Post-mortem research is crucial to understanding cases of sudden, unexpected death in children. Following the Alder Hey organ retention scandal, however, in which children's tissue was retained for research without consent, recent changes to legislation and coroners' rules have made it difficult to carry this out.
Most cases of unexplained death in children are automatically referred to the coroner, who cannot authorise tissue to be kept for research without explicit parental consent. But many coroners are neither trained, nor have the resources, to seek parental consent, and contacting newly bereaved parents to obtain consent is often seen as unethical, say the authors. As a result of this, tissue is disposed of, as it must be by law, and so lost to research.
In a bid to reverse this trend, researchers at the UCL ICH and GOSH - including Dr Andrew Taylor, Principal Investigator and lead of the Magnetic Resonance Imaging research group at the UCL ICH - piloted a telephonic consenting system as part of a Department of Health 'less invasive autopsy' study. Before the post-mortem, a 'family liaison sister' experienced in dealing with bereaved families contacted 32 sets of parents whose children were aged between 1 day and 7 years when they died. On average, she approached parents two days after their child's death, to ask if they would consent to non-invasive (magnetic resonance) imaging of their child.
In all, 99% of parents gave their consent, with the vast majority of parents (28 out of 32) agreeing to the imaging when first asked. Their main reasons for agreeing were the chance that this would help other parents in the future, and their understanding of the importance of post-mortem research as such. Agreement was also subsequently obtained in writing.
Dr Sudhin Thayyil, one of the project's key researchers, says: "The results show that it is likely that most parents will, in fact, consent to a less invasive autopsy procedure such as MRI following fetal, neonatal or childhood deaths. We expect that this research will have a significant impact on how post-mortems are conducted in future."
The small-scale study, entitled 'Prospective parental consent for autopsy research following sudden unexpected childhood deaths: a successful model', is published today ahead of print in the Archives of Disease in Childhood.
The authors said: "Contrary to the popular belief that newly bereaved parents would react angrily to such an approach, we found that most parents viewed the process positively and did not have any objections to the telephone approach [...]. It appears that the opportunity to discuss the post-mortem process soon after death with a bereavement nurse was beneficial to [them]".

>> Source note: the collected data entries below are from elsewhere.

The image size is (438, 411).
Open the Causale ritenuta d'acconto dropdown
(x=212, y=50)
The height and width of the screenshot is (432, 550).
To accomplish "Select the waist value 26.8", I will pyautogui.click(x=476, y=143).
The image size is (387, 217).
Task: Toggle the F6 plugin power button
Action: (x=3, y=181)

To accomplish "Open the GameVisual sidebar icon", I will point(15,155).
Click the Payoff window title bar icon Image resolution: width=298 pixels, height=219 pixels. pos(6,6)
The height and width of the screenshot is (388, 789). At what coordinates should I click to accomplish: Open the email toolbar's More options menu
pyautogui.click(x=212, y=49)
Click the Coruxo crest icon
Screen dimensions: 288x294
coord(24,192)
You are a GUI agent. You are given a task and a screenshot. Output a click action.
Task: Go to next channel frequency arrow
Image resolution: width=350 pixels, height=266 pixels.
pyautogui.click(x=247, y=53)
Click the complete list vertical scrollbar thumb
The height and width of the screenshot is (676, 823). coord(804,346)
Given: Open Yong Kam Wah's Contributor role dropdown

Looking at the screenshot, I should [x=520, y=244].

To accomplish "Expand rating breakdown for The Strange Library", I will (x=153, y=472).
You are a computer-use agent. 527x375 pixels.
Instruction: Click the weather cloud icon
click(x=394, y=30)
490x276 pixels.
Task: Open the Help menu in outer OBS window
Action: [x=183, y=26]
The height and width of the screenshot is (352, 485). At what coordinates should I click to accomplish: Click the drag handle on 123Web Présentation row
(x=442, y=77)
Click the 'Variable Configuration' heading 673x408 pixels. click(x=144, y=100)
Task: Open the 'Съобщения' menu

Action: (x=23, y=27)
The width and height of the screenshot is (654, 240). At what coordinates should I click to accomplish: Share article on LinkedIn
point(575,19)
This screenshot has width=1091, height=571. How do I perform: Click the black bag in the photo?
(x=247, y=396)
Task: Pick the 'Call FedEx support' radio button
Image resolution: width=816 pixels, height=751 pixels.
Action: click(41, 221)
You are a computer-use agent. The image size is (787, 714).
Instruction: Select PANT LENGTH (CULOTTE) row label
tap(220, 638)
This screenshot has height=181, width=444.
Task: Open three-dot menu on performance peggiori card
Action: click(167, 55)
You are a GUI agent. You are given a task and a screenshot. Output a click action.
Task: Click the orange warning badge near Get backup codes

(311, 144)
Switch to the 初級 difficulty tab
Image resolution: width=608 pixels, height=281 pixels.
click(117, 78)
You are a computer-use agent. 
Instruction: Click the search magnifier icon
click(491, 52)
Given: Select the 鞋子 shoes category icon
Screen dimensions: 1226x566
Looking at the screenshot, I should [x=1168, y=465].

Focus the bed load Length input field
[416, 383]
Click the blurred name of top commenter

However, coroners were reluctant to take part, with only two out of twenty agreeing; and, although 76 cases were eligible, permission to contact the parents was only granted in 32 of them. The authors say that this highlights the need for a unified national approach to address this issue.
This study has formed part of a larger UCL ICH and GOSH collaborative investigation into the use of post-mortem magnetic resonance imaging as a less invasive form of autopsy. The aim of the project is to find out whether post-mortem MRIs can provide the same level and kind of information as conventional autopsy; the group has completed over 340 cases, and it is by far the largest study of its kind in the
world. The aim is to complete 600 cases by end of 2010.
The UCL Institute of Child Health is, in partnership with Great Ormond Street Hospital, the largest centre outside the US devoted to clinical and basic research and postgraduate teaching in children's health. It pursues an integrated, multidisciplinary approach to enhance the understanding, diagnosis, therapy and prevention of childhood disease. It covers a broad range of paediatric issues, from molecular genetics to population health sciences.